During the late 1960s, through his friendship with Annette Engelhard Reed, daughter of the precious metals magnate, he begins spending weekends in Dark Harbor. Whisked by corporate jet, followed by small private plane, to the Reeds' island estate, Mehta is hooked by the combination of unspoiled nature and social cachet. He determines to buy a parcel of waterfront land and wait until he can afford to build a simple cabin. During subsequent visits to the Reeds, he discovers the perfect plot. The only hitch is the price: $70,000 (Mehta is always refreshingly specific about what things cost), out of the question on his salary and small assets. Mrs. Reed comes to the rescue. Offering first to buy it jointly with Mehta, she then reveals that it was to be a gift all along. Alas, a parting one, as it turns out. Mehta feels patronized, insulted; he keeps the land but the friendship is over.

His benefactress gone, the writer is left with the far more costly problem of affordable housing. His romance of a primitive cabin turns out to be just that. Blind since early childhood, Mehta has requirements of access and interior plan that do not admit of a simple prefab solution. He decides to go for broke and solicit plans from the noted architect Edward Larrabee Barnes; drawings, site visits by contractors, a road builder and landscape architects follow.

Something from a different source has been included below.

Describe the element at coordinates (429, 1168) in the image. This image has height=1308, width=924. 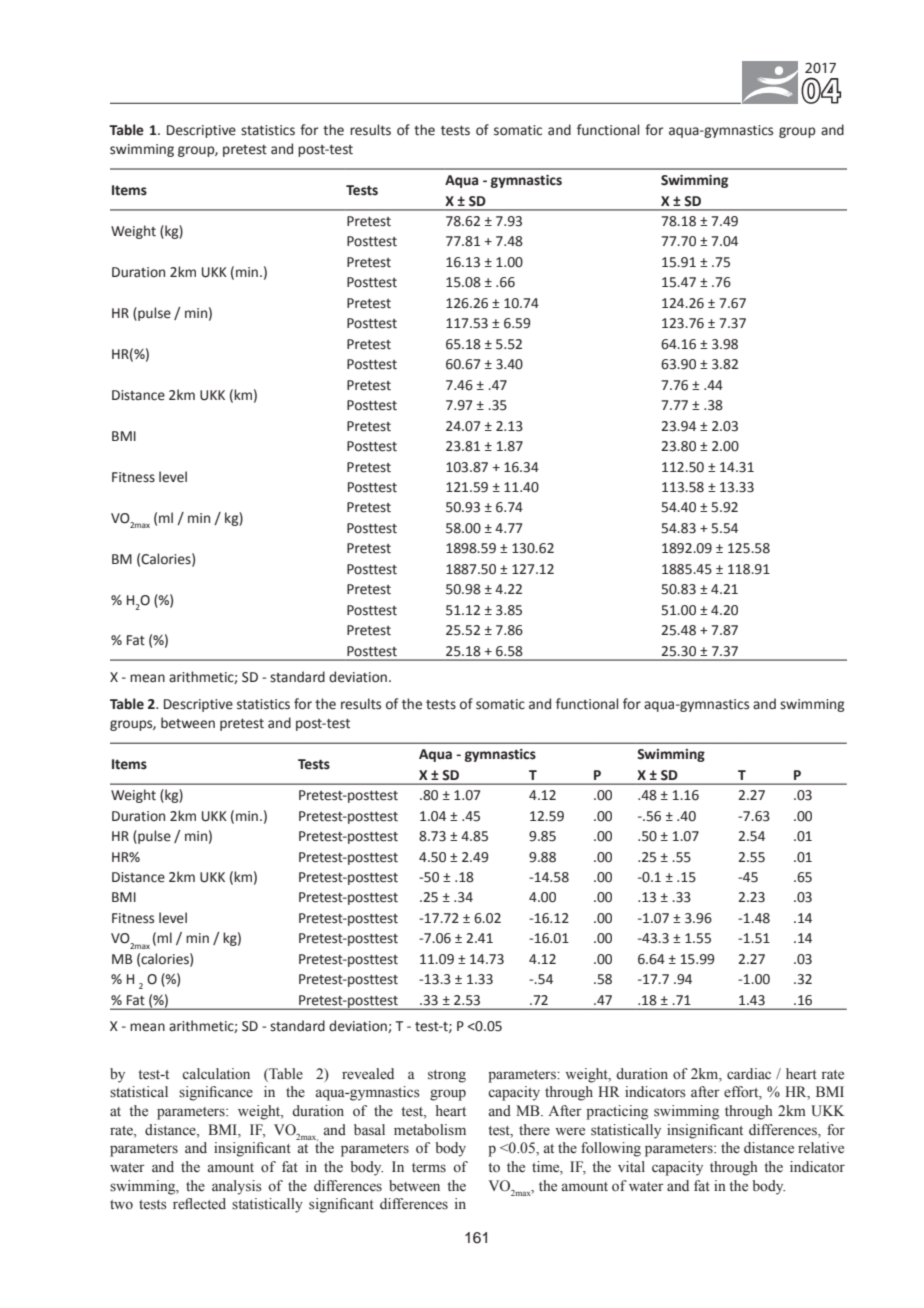
I see `terms` at that location.
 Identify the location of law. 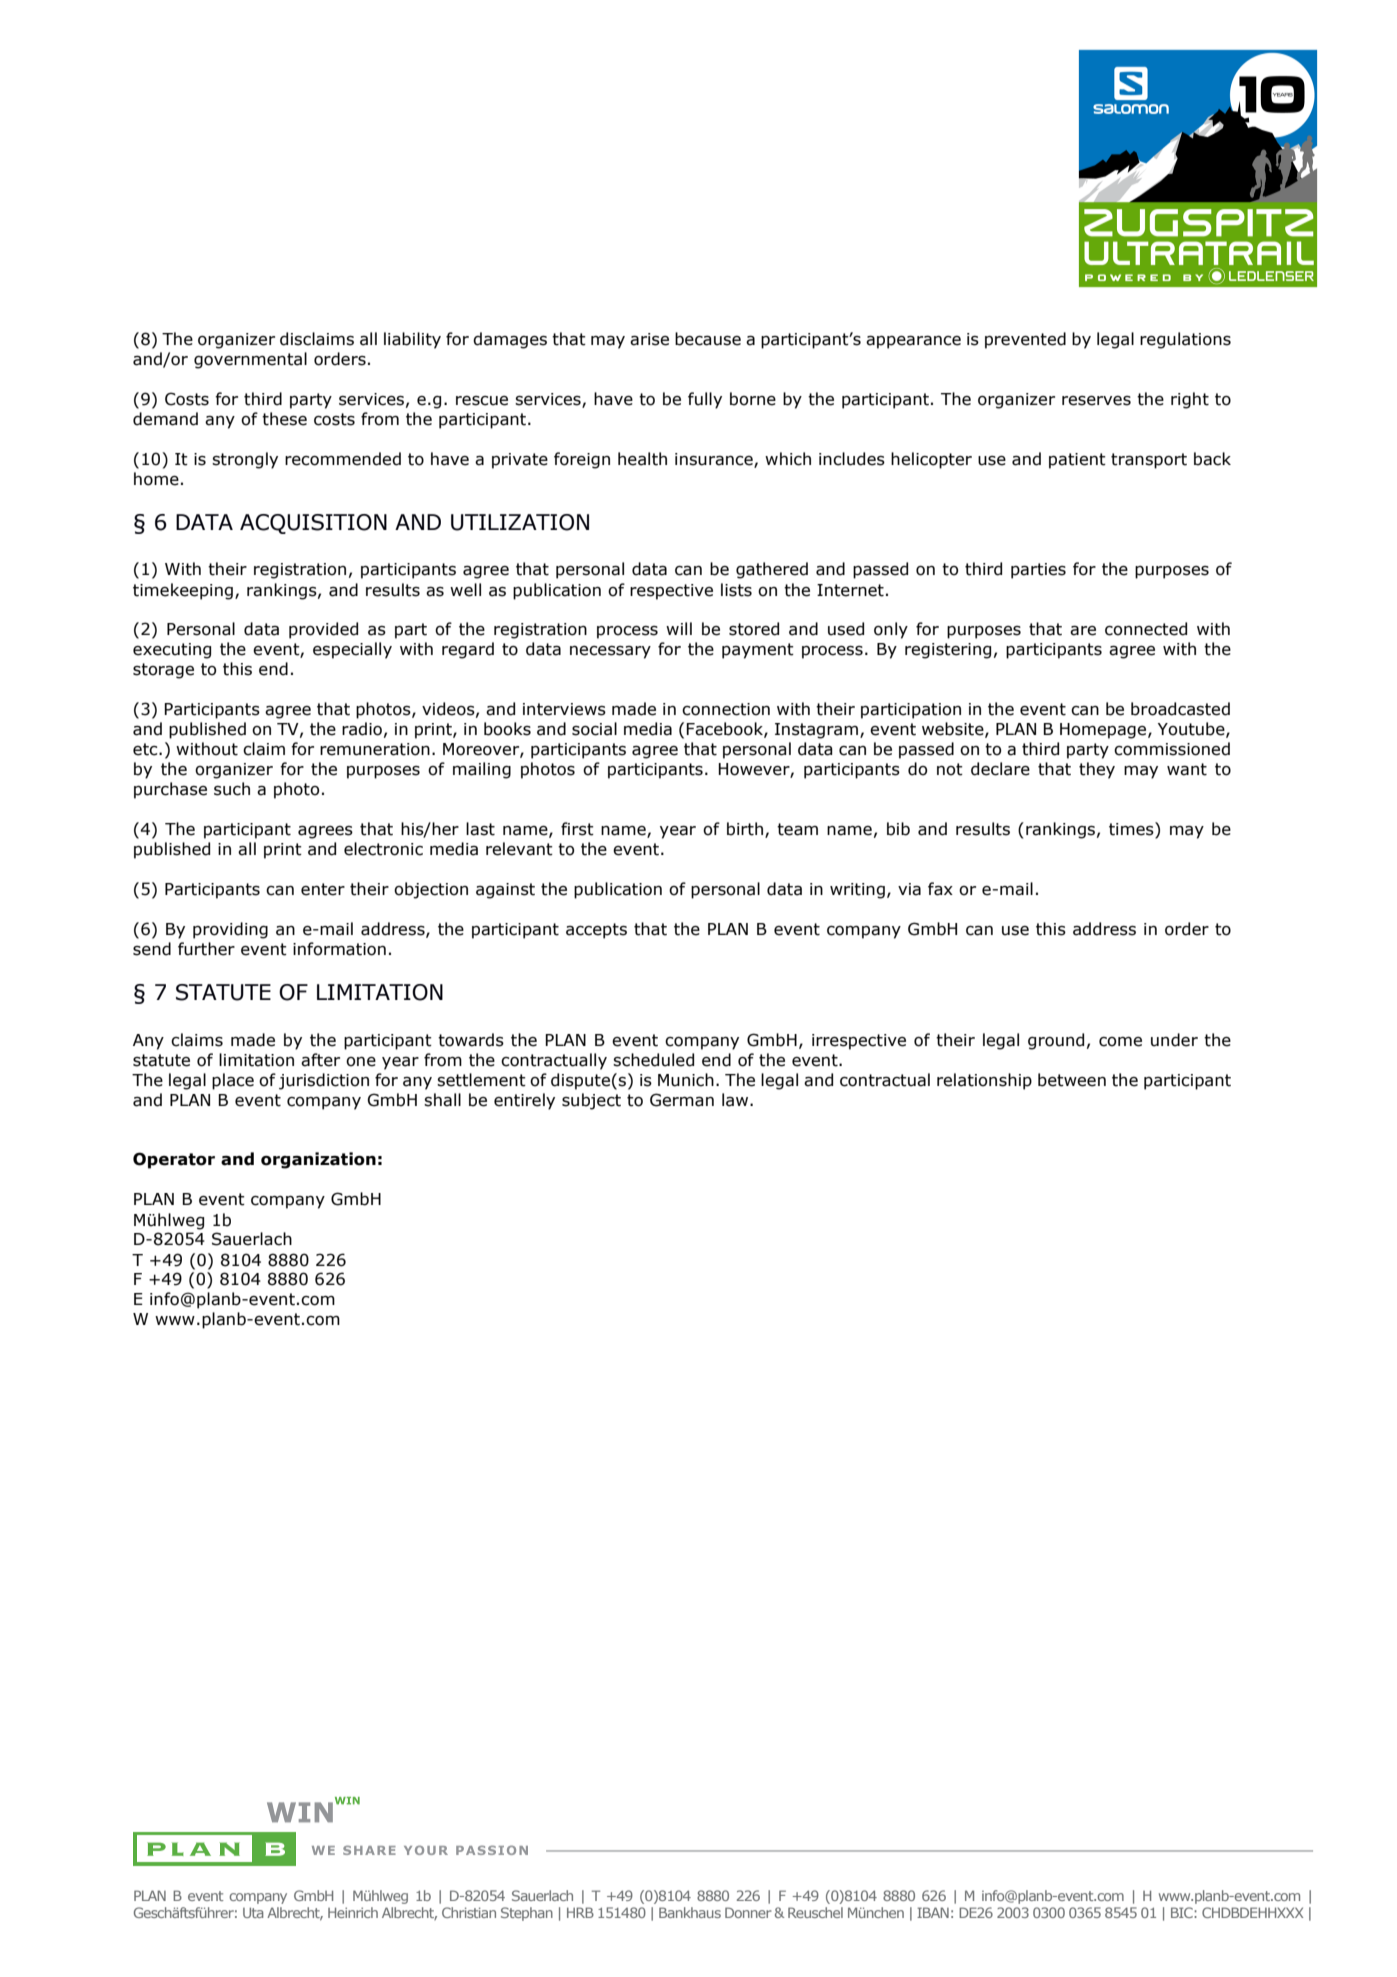
(736, 1100).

The bills are mounting before any contract is signed. The final estimate (less architects' fees) is $200,000, with $20,000 to $30,000 payable monthly. Terrified, Mehta would have canceled but for a happy change in his life. Another heiress had materialized. This one became his wife.

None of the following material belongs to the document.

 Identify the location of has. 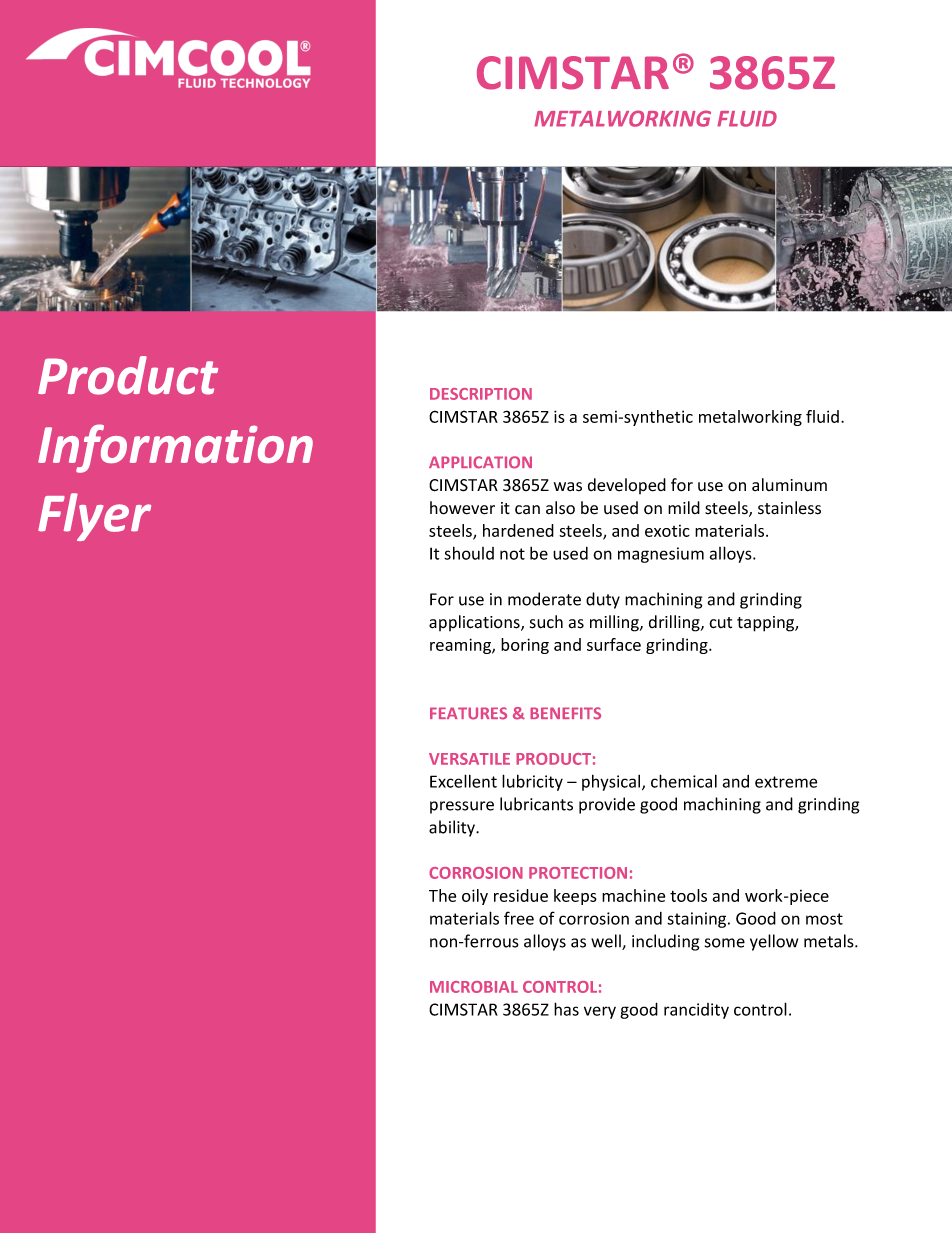
(566, 1009).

There were obstacles. His bride, Linn Cooper Cary, if scarcely in the Engelhard bracket, had far grander family connections. Her mother disapproved: There was the difference in their backgrounds and ages -- he was 49, his wife-to-be 28 -- and, not least, his disability. About the last, Mehta is sympathetic: He wouldn't want his own daughter to marry a blind man, he says. Finally, love conquers all, including the cost of a summer place. After conferring with Cary's trust lawyers, Mehta agrees to deed half the land to her; in exchange, she will bear half the expenses of construction. Now begins the familiar saga of cost overruns and wrangles with contractors, architects and suppliers. Finally, the house is built, but not without strains on the marriage.